What if my baby is on a different insurance plan than me? When the lactating parent has coverage through UnitedHealthcare and the child is on a different insurance plan that is not UnitedHealthcare or CDPHP, you will pay a $125 fee for the child at the time of your visit. A superbill will be provided, which you can use to submit a claim for reimbursement to the child’s insurance company. There is not a fee when the lactating parent has CDPHP, regardless of the child’s insurance. The fee does not apply for Prenatal Consults.
What is the process if I have a different insurance company? For all other insurance companies, we do not bill insurance for you, but we will provide you with a superbill that you may use to file a claim with your insurance company. You will provide payment to us, and then you may seek reimbursement from your insurance.

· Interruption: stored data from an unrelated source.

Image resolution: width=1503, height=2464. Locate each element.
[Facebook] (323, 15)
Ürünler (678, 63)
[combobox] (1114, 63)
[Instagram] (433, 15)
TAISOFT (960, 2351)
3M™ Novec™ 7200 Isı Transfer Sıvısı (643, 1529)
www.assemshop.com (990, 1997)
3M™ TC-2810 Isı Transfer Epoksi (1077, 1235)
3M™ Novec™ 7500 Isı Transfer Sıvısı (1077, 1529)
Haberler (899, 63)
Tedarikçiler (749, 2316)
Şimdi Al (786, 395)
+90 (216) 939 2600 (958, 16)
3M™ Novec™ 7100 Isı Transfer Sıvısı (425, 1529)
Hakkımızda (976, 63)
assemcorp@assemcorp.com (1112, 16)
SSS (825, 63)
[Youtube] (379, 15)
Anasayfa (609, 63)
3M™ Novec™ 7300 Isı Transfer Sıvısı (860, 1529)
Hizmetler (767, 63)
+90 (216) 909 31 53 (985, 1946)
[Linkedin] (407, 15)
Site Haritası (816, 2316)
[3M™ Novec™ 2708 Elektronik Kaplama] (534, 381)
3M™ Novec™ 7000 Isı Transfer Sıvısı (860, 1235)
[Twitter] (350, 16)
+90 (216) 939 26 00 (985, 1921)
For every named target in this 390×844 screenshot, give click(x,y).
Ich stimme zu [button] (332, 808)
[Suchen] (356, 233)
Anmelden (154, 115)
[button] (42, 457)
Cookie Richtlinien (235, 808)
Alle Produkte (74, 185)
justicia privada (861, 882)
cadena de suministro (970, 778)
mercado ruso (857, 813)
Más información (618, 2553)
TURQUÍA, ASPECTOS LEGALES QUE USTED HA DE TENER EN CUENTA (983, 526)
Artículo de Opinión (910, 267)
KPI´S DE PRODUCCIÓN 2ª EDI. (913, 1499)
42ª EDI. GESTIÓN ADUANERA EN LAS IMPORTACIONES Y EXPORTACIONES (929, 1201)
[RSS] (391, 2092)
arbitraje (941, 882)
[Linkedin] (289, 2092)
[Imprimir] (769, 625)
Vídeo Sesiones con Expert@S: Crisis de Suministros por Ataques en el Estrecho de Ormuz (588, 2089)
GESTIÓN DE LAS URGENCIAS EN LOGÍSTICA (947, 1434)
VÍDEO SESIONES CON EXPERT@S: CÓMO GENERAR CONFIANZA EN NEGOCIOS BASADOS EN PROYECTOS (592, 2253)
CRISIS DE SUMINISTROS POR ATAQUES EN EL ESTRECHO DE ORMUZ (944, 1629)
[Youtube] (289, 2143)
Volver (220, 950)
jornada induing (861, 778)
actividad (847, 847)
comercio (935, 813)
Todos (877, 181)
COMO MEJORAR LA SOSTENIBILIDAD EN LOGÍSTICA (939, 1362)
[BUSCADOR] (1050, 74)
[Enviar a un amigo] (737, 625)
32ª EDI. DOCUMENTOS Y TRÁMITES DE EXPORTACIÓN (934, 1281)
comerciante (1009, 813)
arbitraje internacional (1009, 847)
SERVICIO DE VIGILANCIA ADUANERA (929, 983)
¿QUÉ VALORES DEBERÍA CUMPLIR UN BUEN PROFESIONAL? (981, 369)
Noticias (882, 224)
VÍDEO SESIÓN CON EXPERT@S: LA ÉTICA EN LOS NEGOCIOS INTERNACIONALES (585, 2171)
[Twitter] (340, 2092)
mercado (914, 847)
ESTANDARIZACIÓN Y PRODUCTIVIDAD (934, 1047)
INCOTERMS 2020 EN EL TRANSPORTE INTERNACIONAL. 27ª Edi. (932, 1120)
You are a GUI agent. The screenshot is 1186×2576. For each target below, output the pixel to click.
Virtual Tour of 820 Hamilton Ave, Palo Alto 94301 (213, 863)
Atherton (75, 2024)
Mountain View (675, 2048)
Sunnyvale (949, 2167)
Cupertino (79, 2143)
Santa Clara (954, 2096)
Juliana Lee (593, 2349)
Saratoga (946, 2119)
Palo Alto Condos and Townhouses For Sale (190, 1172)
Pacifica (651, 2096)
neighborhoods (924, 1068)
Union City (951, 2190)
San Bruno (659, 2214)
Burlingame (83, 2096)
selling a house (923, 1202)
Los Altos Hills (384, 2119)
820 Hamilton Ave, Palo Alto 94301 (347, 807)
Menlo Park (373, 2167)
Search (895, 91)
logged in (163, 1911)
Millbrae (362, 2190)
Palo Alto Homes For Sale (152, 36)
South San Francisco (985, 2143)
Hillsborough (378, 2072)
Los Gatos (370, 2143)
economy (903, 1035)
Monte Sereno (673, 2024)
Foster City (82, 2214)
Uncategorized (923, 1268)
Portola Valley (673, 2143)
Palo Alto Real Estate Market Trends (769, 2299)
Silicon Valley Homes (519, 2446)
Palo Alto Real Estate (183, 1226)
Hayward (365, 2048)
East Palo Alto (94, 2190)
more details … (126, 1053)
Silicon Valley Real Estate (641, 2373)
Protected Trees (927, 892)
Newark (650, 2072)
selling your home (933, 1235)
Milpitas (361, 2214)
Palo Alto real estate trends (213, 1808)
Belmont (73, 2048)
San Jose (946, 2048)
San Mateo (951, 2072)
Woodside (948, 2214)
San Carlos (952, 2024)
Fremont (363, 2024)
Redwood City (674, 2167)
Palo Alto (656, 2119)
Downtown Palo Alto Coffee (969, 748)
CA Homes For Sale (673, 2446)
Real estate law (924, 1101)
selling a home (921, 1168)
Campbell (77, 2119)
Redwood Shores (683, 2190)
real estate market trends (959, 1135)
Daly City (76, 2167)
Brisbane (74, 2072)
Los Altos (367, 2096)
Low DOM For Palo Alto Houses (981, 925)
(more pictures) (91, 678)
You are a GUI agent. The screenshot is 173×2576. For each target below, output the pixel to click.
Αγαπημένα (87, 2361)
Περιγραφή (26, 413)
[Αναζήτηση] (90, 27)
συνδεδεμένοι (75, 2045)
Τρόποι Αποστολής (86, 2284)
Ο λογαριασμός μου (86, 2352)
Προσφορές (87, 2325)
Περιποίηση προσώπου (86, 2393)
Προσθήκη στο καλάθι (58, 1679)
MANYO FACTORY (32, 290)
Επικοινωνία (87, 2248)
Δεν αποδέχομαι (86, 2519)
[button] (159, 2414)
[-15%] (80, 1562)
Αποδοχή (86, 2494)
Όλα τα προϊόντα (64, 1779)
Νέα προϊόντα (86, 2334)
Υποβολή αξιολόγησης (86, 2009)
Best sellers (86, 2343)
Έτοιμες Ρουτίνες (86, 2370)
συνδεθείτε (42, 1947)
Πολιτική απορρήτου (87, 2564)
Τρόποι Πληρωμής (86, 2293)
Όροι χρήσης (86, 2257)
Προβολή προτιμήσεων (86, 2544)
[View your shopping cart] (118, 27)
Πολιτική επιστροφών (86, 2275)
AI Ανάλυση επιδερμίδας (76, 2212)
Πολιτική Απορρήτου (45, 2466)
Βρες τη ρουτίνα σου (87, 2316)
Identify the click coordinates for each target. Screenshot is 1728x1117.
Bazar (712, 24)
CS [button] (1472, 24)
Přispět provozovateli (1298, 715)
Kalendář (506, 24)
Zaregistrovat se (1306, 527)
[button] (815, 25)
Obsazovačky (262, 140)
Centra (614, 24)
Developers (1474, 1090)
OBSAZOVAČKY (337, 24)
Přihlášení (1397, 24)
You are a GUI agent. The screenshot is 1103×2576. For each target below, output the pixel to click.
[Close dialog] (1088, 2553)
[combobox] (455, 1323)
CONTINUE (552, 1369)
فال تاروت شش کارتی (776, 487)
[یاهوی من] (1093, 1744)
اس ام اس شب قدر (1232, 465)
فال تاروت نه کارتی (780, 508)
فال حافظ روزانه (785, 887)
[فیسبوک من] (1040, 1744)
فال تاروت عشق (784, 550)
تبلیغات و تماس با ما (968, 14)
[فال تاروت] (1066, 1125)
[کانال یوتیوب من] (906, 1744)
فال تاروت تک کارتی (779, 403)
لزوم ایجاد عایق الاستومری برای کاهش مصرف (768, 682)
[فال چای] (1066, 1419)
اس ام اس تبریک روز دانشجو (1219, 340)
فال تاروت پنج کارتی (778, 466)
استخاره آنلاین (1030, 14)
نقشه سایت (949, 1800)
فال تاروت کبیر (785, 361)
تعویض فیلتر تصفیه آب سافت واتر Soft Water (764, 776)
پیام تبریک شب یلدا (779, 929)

If reimbursement is important to you, we strongly encourage you to check with your insurance company about your coverage prior to scheduling an appointment. You may want to ask things like:
Do they have any in-network lactation consultants who can come to your home or with an office near you?
If they don't have any in-network LCs, will they fully reimburse you for an out-of-network LC, at the full rate charged by the LC?
Do you need to obtain prior authorization?
What information do they need from you to obtain reimbursement? Is there a form?
If you plan to schedule a video consult, be sure to ask specifically about your coverage related to telehealth lactation support.
More information about legal requirements for insurance companies to cover breastfeeding support services can be found here.
I have The Empire Plan / NYSHIP and they’ve told me I can be reimbursed for seeing any lactation consultant. How does this work? Though we are out-of-network with The Empire Plan, it has been our experience that clients are reimbursed in full for an unlimited number of home visits. You will pay the standard fee at the time of your visit. Rather than providing you with a superbill for you to request reimbursement, we can submit the claim directly to The Empire Plan for you. Our clients have sometimes received a check from The Empire Plan reimbursing them in full in as little as 3 weeks after their visit, however we’ve seen an increasing number of claims processing errors from The Empire Plan lately, which can delay payment by a few months. Telehealth visits are only partially reimbursed.